Editor’s Note: For Points readers getting a head start on their St. Patrick’s day observances this year, we are pleased to present a thoughtful historicization of this generally most unthoughtful of holidays by Mike McLaughlin of Carleton University. Drawing on research from his dissertation-in-progress, “Imperial Citizens: Irish Catholic Middle-Class Culture in Colonial Canada, 1855-1902,” it will give you something to talk about as you crawl from pub to pub this Saturday– or better yet, provide you with a usable past of pub-avoidance.

Leprechauns, green beer, and shamrocks with quirky sayings on them will be everywhere this 17th of March. Yes, St. Patrick’s Day is a time to indulge in markers of Irish identity. One of the most prevalent of which seems to be the excessive consumption of alcohol. In their The Wearing of the Green: A History of St. Patrick’s Day, Mike Cronin and Daryl Adair note the institutionalization of drinking marathons at pubs on the 17th of March. And according to Beth Davies Ryan, global corporate-relations director of Guinness brewing company, while on any given day 5.5 million pints of Guinness are consumed globally, that number rises to 13 million on St. Patrick’s Day.

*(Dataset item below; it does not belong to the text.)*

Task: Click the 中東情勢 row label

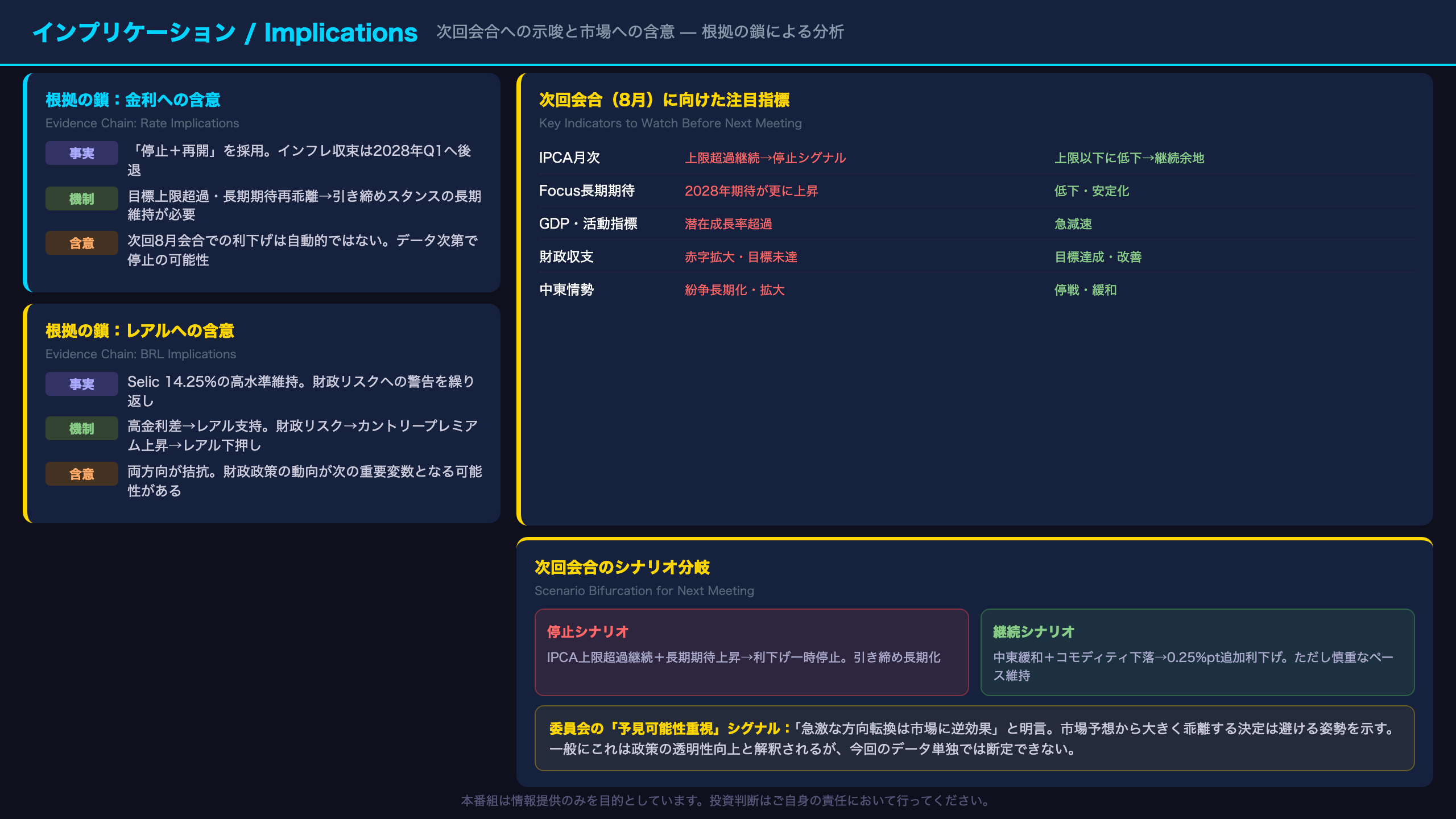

The relationship between booze and St. Patrick’s Day is not a new one. Cronin and Adair point out that as early as 1681 the English traveler Thomas Dineley observed that during St. Patrick’s Day celebrations in Ireland many of the Irish drank so much that very few were found sober at night. In his writings, Dineley presented what he saw as the three main components of St. Patrick’s Day celebrations in seventeenth century Ireland: wearing the colour green, adorning the shamrock, and indulging liberally in alcohol (Cronin & Adair, Page 25). These aspects resemble today’s St. Patrick’s Day celebrations and the not unrelated phenomena of green beer, packed pubs, and general goofiness.